Attualmente il pubblico giovanile, come ben si sa, è attratto da aspetti molto diversi dalla cultura antiquaria. In alcuni casi vi è la tendenza ad acquistare case in giro per il mondo arredandole in maniera minimalista, con l’accostamento di pezzi d’antiquariato generalmente ricercati e di pregio. Spesso ci vengono offerte intere raccolte di oggetti eterogenei fra loro, non sempre con scrupolo prettamente collezionistico ma talvolta come accumulo seriale, tipico di un’epoca in cui attorno all’opera d’arte ruotava un intero meccanismo: moda, riviste, pubblicazioni e monografie, arredatori, architetti di interior design. Emergono infatti collezioni derivanti dal boom economico degli anni Cinquanta/Settanta, quando vi è stato un fervido e talvolta competente interesse collezionistico. È un’epoca in cui la borghesia, nuova classe emergente, cerca di affermare il potere e la ricchezza acquisiti, con arredi, dipinti, sculture, porcellane, argenteria, ecc., che rimandino in maniera tangibile allo status sociale raggiunto. Queste collezioni tematiche possono riguardare esclusivamente dipinti, ma anche arredamenti creati da un arredatore o da un architetto, che hanno una certa logica funzionale nell’accostamento di materiali; oppure possono appartenere a collezionisti neofiti che sulla scia del boom economico si dedicavano all’acquisto compulsivo di qualsiasi cosa.

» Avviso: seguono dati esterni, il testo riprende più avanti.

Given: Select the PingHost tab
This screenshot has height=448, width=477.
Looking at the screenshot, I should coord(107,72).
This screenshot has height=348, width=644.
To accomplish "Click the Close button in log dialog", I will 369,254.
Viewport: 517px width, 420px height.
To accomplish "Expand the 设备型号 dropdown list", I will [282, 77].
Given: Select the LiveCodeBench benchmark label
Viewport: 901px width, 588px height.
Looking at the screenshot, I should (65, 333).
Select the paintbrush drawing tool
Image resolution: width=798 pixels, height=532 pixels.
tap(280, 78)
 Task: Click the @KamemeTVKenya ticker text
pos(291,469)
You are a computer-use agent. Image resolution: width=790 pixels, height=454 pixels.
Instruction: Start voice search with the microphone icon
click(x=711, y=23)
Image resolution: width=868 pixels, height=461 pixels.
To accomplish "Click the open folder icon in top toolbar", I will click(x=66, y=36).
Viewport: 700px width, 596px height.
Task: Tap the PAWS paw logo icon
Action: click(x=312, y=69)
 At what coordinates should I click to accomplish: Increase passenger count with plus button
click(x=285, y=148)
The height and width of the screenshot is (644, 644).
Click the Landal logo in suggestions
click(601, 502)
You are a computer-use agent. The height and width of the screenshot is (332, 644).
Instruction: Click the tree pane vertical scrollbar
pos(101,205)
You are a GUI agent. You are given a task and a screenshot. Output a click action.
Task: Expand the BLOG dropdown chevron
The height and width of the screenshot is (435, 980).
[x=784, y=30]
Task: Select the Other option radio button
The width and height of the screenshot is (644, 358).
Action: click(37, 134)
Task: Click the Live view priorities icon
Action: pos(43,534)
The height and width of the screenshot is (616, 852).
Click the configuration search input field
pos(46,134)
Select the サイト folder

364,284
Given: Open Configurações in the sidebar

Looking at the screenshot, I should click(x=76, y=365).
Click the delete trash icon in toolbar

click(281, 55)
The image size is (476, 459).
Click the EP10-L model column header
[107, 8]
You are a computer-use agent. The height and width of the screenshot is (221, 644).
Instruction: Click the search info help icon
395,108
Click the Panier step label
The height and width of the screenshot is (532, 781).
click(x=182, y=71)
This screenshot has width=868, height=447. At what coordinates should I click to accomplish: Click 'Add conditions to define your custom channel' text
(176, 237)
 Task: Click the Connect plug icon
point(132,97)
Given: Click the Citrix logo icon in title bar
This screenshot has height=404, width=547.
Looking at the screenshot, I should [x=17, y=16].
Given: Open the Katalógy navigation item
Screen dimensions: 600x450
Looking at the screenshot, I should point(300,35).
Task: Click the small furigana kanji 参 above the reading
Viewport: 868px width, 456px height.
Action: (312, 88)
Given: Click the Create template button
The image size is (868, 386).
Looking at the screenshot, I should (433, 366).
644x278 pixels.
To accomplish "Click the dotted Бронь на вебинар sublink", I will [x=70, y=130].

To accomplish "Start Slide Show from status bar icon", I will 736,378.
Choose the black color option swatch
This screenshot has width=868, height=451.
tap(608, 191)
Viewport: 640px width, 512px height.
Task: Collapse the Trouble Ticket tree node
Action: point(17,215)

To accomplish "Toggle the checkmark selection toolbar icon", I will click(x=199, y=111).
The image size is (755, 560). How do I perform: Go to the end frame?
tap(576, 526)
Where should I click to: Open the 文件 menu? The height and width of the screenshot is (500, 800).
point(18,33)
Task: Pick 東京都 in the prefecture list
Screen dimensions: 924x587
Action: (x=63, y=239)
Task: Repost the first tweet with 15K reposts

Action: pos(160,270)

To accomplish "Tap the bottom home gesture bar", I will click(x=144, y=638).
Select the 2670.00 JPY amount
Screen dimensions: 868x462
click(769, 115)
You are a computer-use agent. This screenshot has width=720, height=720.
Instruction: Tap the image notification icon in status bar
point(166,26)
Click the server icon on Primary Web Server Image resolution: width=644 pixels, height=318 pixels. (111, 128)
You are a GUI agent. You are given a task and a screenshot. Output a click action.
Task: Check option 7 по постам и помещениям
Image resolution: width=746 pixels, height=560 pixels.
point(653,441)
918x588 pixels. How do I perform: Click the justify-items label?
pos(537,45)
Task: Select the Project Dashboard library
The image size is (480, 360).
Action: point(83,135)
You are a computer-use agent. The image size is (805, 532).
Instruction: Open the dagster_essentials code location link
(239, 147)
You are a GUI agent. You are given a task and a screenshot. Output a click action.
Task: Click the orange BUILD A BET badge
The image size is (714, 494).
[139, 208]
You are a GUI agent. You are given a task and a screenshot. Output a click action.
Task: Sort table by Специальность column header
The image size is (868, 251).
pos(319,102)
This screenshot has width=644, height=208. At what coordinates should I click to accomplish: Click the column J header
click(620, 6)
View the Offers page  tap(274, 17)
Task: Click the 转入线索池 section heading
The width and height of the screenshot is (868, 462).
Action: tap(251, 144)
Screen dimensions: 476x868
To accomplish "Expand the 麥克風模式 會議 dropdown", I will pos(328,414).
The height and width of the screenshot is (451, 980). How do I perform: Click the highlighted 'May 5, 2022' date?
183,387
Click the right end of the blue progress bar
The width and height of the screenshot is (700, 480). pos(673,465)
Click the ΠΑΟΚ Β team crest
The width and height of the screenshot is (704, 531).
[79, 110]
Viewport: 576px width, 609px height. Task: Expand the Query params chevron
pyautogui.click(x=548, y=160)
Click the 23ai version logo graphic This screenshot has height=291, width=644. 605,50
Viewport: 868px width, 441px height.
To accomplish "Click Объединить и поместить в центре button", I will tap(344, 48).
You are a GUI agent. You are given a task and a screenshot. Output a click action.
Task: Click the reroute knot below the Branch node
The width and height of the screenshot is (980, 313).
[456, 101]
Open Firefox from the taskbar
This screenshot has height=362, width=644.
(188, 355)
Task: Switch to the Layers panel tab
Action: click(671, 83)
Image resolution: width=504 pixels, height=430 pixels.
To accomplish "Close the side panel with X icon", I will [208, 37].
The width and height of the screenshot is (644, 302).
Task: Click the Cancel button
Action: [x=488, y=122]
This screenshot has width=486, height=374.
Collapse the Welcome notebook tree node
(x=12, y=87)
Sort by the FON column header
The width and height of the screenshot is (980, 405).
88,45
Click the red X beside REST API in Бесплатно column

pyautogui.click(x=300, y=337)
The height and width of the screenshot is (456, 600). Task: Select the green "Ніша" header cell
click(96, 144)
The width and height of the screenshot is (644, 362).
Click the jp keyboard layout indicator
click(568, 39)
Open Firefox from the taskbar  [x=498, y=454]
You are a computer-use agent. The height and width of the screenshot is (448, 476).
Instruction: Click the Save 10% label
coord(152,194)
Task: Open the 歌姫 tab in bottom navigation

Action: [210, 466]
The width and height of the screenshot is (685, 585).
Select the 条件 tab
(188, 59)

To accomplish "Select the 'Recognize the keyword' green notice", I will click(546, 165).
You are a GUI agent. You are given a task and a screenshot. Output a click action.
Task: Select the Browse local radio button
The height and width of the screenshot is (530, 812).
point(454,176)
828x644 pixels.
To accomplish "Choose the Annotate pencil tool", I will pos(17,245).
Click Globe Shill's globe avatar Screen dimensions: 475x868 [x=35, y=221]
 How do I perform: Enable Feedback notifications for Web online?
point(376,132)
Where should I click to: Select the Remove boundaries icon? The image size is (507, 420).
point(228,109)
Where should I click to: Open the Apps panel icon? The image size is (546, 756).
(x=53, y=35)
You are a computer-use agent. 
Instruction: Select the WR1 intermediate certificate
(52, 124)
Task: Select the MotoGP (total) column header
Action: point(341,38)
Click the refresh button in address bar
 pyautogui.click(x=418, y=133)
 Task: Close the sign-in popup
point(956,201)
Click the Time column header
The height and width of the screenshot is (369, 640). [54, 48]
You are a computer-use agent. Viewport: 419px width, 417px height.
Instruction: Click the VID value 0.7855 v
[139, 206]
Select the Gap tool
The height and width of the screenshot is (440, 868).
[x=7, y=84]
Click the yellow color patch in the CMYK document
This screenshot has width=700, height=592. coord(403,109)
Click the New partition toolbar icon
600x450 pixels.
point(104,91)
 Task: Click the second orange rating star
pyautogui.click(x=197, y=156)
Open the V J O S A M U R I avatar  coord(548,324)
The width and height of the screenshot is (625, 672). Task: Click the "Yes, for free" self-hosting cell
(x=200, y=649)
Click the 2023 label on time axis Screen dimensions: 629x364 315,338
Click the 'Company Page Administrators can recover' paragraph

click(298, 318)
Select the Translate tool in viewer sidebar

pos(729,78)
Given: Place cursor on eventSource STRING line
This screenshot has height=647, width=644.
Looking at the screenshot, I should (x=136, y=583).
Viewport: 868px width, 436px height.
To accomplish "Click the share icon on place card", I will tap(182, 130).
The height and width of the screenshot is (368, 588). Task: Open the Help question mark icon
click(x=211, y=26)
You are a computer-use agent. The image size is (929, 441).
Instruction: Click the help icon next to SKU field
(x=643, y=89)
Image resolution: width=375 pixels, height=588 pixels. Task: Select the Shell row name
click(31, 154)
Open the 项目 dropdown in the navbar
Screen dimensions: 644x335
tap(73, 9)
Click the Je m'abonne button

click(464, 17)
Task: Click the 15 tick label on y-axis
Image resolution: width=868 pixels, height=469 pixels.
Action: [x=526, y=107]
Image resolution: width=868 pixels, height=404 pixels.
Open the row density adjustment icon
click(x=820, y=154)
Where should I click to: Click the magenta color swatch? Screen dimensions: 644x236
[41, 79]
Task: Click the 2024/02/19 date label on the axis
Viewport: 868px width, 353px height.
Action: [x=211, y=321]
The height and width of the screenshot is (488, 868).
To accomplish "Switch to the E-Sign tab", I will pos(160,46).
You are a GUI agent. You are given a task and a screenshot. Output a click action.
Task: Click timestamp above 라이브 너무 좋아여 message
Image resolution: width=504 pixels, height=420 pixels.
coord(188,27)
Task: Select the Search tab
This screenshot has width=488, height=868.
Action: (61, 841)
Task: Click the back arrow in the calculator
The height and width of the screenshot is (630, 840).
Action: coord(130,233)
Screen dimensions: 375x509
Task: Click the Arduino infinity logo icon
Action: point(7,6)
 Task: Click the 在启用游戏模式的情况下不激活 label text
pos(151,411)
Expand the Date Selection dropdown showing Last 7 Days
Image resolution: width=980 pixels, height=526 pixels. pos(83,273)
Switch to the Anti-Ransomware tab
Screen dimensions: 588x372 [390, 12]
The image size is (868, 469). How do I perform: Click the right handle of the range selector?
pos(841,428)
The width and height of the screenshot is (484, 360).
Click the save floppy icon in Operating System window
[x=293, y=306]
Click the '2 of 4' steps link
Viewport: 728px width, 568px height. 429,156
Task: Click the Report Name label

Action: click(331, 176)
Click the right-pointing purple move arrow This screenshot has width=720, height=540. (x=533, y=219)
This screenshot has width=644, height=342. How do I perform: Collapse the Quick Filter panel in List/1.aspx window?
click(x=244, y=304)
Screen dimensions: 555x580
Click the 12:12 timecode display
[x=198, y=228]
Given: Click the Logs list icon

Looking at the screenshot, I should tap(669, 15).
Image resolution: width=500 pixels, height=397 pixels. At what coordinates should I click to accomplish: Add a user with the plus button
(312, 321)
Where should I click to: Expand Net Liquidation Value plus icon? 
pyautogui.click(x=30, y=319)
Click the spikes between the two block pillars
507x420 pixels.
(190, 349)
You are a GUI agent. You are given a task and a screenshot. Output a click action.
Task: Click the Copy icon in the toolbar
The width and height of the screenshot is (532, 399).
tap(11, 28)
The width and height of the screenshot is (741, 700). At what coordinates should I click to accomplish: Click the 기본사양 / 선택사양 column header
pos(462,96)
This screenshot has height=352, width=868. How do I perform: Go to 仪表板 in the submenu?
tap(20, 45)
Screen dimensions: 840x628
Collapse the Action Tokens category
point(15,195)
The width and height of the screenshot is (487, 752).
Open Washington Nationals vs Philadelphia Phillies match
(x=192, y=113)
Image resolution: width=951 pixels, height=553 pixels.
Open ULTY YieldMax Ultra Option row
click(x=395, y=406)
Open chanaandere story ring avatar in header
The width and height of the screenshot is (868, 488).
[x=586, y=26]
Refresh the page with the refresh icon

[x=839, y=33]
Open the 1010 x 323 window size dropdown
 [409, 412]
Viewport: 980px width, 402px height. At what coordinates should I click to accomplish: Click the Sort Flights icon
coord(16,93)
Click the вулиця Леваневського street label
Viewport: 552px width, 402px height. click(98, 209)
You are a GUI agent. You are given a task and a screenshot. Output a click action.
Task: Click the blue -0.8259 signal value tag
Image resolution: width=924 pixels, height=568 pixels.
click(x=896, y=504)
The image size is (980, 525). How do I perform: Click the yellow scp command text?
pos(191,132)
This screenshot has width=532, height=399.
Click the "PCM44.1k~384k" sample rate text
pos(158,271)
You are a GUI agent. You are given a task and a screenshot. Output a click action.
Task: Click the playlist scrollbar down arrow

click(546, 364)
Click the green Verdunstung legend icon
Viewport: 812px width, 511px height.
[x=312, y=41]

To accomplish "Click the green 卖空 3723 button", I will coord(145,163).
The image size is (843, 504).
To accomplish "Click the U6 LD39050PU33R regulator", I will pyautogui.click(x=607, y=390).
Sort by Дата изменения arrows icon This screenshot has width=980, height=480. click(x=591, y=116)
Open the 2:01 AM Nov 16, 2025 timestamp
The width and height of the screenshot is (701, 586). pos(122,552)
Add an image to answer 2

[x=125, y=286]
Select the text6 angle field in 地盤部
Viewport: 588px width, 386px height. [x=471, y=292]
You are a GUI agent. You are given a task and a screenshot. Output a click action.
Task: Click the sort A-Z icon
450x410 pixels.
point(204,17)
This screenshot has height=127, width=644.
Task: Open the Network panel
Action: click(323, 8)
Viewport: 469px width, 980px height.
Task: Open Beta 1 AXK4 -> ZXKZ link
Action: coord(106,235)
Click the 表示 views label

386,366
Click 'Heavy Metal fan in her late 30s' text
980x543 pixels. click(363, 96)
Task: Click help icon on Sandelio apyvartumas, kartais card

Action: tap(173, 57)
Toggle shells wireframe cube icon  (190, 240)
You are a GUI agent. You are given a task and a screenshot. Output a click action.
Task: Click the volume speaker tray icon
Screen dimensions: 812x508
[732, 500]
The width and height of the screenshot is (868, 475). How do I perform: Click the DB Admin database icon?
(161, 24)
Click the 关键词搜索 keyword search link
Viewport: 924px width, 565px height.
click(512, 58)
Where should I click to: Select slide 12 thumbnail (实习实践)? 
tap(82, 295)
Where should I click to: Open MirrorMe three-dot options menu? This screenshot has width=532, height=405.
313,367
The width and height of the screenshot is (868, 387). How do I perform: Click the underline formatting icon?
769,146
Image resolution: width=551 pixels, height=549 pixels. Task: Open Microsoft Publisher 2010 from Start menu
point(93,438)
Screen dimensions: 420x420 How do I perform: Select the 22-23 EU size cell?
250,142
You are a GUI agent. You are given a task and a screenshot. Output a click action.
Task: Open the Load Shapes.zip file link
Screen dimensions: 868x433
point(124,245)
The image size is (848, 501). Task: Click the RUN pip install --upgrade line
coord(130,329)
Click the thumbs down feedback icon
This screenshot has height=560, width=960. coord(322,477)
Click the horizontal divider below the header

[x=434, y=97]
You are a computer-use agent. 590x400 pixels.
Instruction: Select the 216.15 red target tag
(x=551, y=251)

  Qual è il suo pensiero a riguardo dell’arte come modo per superare la crisi?
L’interesse emozionale è stato colto in maniera notevole in molteplici settori collezionistici, cominciando dai più semplici: dalle penne limited edition alle borse firmate, fino a giungere alle opere d’arte di interesse internazionale. Questa fase l’ho anche vissuta nella quotidianità: durante il lockdown, mi contattavano clienti che avevano fatto ordine nella propria raccolta di numismatica, o avevano trovato piccoli oggetti (objets de vertu) cimeli, dipinti che non pensavano di avere, ecc. L’abbondanza di tempo a disposizione durante la quarantena ha fatto scaturire ricerche condotte con passione attraverso la riscoperta del passato, ma ha anche aumentato gli acquisti a distanza.

Quali consigli darebbe a un giovane che volesse intraprendere la sua attività?
L’ingrediente principale è senz’altro la grande passione talvolta innata, poi ci vuole una formazione mirata: lo studio è fondamentale, soprattutto oggi che ci sono maggiori opportunità di specializzazione nel settore, come master o lauree in restauro. Basilare, inoltre, un tirocinio in una casa d’aste o una valida galleria d’arte, soprattutto all’estero. Infine, indispensabile avere un buon spirito relazionale e, in particolar modo, commerciale.